A run of records
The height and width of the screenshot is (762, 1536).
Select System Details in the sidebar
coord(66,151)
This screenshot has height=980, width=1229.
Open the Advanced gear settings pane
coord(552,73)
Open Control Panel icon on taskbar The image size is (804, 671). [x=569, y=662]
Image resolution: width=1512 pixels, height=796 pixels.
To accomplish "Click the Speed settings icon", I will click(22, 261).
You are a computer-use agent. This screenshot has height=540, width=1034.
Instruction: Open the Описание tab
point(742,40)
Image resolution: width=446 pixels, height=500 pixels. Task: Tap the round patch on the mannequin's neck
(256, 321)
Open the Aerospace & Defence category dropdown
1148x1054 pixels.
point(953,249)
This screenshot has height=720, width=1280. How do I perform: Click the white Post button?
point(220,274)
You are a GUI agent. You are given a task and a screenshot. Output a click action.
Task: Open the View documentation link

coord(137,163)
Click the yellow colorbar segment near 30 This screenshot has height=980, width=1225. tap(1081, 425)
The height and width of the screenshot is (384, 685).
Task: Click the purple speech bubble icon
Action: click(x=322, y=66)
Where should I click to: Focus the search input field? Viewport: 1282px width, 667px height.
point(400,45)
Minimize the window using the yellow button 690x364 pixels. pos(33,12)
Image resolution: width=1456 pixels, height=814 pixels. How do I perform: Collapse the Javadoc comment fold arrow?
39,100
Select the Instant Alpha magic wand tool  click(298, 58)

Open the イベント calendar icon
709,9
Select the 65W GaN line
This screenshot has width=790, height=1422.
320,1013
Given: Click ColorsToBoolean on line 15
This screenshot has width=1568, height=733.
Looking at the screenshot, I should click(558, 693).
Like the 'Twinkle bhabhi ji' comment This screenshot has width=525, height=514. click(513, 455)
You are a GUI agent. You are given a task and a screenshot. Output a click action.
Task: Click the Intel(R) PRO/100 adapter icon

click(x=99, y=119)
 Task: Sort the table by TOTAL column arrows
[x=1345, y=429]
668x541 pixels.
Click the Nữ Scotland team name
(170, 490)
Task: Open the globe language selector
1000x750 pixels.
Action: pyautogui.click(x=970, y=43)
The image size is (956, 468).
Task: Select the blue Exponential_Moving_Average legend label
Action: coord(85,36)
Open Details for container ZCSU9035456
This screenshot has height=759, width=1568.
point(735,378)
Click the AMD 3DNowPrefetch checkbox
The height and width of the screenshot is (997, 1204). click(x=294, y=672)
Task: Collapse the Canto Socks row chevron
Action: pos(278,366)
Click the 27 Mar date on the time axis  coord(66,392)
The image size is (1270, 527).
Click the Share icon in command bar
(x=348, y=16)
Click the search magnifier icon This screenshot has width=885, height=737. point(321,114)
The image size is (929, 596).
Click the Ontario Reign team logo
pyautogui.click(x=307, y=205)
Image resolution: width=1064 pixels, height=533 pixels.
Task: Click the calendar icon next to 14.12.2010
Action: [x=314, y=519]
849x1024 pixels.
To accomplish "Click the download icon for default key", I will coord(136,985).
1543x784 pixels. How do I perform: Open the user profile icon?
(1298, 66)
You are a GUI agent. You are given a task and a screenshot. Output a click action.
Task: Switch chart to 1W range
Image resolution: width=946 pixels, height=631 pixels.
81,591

### WHAT TO WORK ON
Give the records again with "Output a click action" swapped for "Return a click action" wherever it occurs, keeping everything else unchanged.

### FINISHED TASK
The height and width of the screenshot is (762, 1536).
Select System Details in the sidebar
coord(66,151)
This screenshot has height=980, width=1229.
Open the Advanced gear settings pane
coord(552,73)
Open Control Panel icon on taskbar The image size is (804, 671). [x=569, y=662]
Image resolution: width=1512 pixels, height=796 pixels.
To accomplish "Click the Speed settings icon", I will click(22, 261).
You are a computer-use agent. This screenshot has height=540, width=1034.
Instruction: Open the Описание tab
point(742,40)
Image resolution: width=446 pixels, height=500 pixels. Task: Tap the round patch on the mannequin's neck
(256, 321)
Open the Aerospace & Defence category dropdown
1148x1054 pixels.
point(953,249)
This screenshot has height=720, width=1280. How do I perform: Click the white Post button?
point(220,274)
You are a GUI agent. You are given a task and a screenshot. Return a click action.
Task: Open the View documentation link

coord(137,163)
Click the yellow colorbar segment near 30 This screenshot has height=980, width=1225. tap(1081, 425)
The height and width of the screenshot is (384, 685).
Task: Click the purple speech bubble icon
Action: click(x=322, y=66)
Where should I click to: Focus the search input field? Viewport: 1282px width, 667px height.
point(400,45)
Minimize the window using the yellow button 690x364 pixels. pos(33,12)
Image resolution: width=1456 pixels, height=814 pixels. How do I perform: Collapse the Javadoc comment fold arrow?
39,100
Select the Instant Alpha magic wand tool  click(298, 58)

Open the イベント calendar icon
709,9
Select the 65W GaN line
This screenshot has width=790, height=1422.
320,1013
Given: Click ColorsToBoolean on line 15
This screenshot has width=1568, height=733.
Looking at the screenshot, I should click(558, 693).
Like the 'Twinkle bhabhi ji' comment This screenshot has width=525, height=514. click(513, 455)
You are a GUI agent. You are given a task and a screenshot. Return a click action.
Task: Click the Intel(R) PRO/100 adapter icon

click(x=99, y=119)
 Task: Sort the table by TOTAL column arrows
[x=1345, y=429]
668x541 pixels.
Click the Nữ Scotland team name
(170, 490)
Task: Open the globe language selector
1000x750 pixels.
Action: pyautogui.click(x=970, y=43)
The image size is (956, 468).
Task: Select the blue Exponential_Moving_Average legend label
Action: coord(85,36)
Open Details for container ZCSU9035456
This screenshot has height=759, width=1568.
point(735,378)
Click the AMD 3DNowPrefetch checkbox
The height and width of the screenshot is (997, 1204). click(x=294, y=672)
Task: Collapse the Canto Socks row chevron
Action: pos(278,366)
Click the 27 Mar date on the time axis  coord(66,392)
The image size is (1270, 527).
Click the Share icon in command bar
(x=348, y=16)
Click the search magnifier icon This screenshot has width=885, height=737. point(321,114)
The image size is (929, 596).
Click the Ontario Reign team logo
pyautogui.click(x=307, y=205)
Image resolution: width=1064 pixels, height=533 pixels.
Task: Click the calendar icon next to 14.12.2010
Action: [x=314, y=519]
849x1024 pixels.
To accomplish "Click the download icon for default key", I will coord(136,985).
1543x784 pixels. How do I perform: Open the user profile icon?
(1298, 66)
You are a GUI agent. You are given a task and a screenshot. Return a click action.
Task: Switch chart to 1W range
Image resolution: width=946 pixels, height=631 pixels.
81,591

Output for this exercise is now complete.